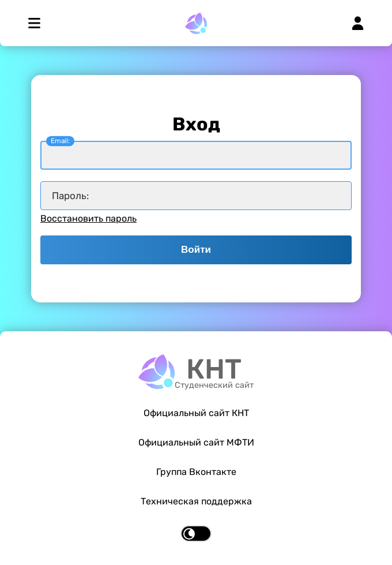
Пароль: (70, 196)
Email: (60, 141)
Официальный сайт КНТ (196, 413)
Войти (196, 249)
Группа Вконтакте (196, 472)
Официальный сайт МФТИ (196, 442)
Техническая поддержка (196, 501)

_ _ _ _

Format the material as a two-column CSV with one row per request, using the column names "request" and "coordinates". Put each request's text and its answer in their own quoted fields, turn any line breaks into spaces, and leave the pictures out.

request,coordinates
"Пароль:","(70, 196)"
"Email:","(60, 141)"
"Официальный сайт КНТ","(196, 413)"
"Войти","(196, 249)"
"Группа Вконтакте","(196, 472)"
"Официальный сайт МФТИ","(196, 442)"
"Техническая поддержка","(196, 501)"